Francisco Ataíde Pavão – Presidente da Direção da APPITAD

“Temos o enoturismo, associado à vinha, e devemos aprender com a experiência do enoturismo, nomeadamente no que diz respeito à valorização do território e dos produtos endógenos, adaptando rapidamente esse modelo àquilo que alguns chamam oleoturismo — eu prefiro a designação olioturismo, embora haja quem lhe chame olivoturismo, mas que nós passemos rapidamente da ideia à prática, aprendendo, obviamente, com aquilo que foram os nossos colegas de outras fileiras, e certamente valorizando muito melhor o produto. Se nós conhecermos um produto qualquer, podemos entrar em contato com a qualidade de produção e certamente seremos dispostos a comprar esse produto. É um caminho que urge implementar.
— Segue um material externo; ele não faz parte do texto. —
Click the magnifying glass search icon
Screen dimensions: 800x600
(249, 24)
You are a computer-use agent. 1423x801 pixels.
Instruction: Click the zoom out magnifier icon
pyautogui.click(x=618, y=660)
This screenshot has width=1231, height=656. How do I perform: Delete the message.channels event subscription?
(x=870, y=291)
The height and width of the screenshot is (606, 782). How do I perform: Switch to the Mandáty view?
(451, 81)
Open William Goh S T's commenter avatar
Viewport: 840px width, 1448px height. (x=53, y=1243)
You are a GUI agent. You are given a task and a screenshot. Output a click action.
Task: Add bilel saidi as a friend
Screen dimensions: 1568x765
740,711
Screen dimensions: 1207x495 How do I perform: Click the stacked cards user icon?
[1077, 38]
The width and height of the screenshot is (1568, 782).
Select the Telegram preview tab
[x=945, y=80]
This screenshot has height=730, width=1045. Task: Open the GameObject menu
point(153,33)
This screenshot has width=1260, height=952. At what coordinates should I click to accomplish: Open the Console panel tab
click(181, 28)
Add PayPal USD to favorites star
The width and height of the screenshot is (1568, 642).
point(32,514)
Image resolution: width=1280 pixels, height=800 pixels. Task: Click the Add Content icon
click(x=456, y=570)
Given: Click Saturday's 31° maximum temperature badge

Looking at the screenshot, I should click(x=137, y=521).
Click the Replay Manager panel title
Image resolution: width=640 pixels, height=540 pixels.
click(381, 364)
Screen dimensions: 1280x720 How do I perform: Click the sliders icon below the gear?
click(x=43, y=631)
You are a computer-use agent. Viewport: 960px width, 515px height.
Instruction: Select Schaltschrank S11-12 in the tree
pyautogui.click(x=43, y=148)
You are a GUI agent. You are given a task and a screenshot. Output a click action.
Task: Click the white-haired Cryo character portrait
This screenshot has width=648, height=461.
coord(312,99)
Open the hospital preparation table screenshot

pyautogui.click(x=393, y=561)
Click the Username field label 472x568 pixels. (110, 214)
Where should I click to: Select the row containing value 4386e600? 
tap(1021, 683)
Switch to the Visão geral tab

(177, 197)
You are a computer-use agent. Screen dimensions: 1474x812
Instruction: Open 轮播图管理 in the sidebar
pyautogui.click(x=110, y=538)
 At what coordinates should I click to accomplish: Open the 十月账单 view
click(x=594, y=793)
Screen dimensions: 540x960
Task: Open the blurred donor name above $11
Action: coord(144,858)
Francisco Ataíde Pavão – Presidente da Direção da APPITAD

Há poucos produtores ainda no país a praticar o olioturismo. Há também já uma pós-graduação, é para saudar a pós-graduação que iniciou este ano no Instituto Politécnico de Portalegre que eu acho que é importante para que este setor consiga rapidamente ganhar esta dinâmica na promoção da cultura do azeite, da cultura de oliveira e na promoção rápida deste mercado que é o olioturismo”.